GOAL OF THE EXERCISE ->
Which lines below include the string "computer"? Please show each one.

─── PROVIDED MATERIAL ───

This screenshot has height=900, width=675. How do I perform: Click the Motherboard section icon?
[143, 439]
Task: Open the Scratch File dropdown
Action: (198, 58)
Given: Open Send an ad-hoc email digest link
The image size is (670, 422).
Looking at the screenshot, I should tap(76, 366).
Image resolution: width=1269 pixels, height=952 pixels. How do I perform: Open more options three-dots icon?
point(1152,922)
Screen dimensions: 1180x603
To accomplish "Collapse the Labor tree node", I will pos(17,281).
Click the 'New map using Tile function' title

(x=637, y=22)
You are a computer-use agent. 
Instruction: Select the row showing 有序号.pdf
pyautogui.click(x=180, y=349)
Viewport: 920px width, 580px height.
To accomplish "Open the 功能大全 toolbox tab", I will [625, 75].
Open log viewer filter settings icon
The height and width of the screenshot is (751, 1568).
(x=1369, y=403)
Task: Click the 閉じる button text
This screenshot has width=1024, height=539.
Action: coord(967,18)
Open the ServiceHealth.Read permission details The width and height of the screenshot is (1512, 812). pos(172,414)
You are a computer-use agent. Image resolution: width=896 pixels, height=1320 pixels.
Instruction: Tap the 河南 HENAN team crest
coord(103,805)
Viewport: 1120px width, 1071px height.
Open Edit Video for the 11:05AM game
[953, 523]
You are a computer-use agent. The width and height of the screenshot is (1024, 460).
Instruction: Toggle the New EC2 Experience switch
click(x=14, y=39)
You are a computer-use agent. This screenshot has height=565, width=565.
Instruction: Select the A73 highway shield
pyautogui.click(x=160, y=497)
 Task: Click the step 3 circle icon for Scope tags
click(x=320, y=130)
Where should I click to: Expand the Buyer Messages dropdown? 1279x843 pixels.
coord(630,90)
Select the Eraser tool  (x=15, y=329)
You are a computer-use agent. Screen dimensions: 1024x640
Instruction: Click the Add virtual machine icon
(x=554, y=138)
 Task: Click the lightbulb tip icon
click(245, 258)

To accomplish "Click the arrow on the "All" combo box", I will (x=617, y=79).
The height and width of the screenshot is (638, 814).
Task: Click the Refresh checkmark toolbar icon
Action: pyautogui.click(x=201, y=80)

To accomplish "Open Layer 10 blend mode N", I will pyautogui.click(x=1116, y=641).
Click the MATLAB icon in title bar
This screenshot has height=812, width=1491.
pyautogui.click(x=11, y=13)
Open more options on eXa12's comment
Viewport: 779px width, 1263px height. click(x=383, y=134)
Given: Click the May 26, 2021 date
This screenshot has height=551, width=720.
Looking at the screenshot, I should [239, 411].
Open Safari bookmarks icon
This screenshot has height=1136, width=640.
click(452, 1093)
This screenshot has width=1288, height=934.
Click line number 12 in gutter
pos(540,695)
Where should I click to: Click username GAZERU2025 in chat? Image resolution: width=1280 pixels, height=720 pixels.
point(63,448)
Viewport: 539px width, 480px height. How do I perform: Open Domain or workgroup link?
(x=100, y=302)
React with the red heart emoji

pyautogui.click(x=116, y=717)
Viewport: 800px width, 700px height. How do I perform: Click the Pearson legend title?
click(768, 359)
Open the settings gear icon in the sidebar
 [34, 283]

───

ANSWER TO THIS PROBLEM ->
You are a computer-use agent. 
You are a computer-use agent. Image resolution: width=896 pixels, height=1320 pixels.
You are a computer-use agent. The width and height of the screenshot is (1024, 460).
You are a computer-use agent. This screenshot has height=565, width=565.
You are a computer-use agent. Screen dimensions: 1024x640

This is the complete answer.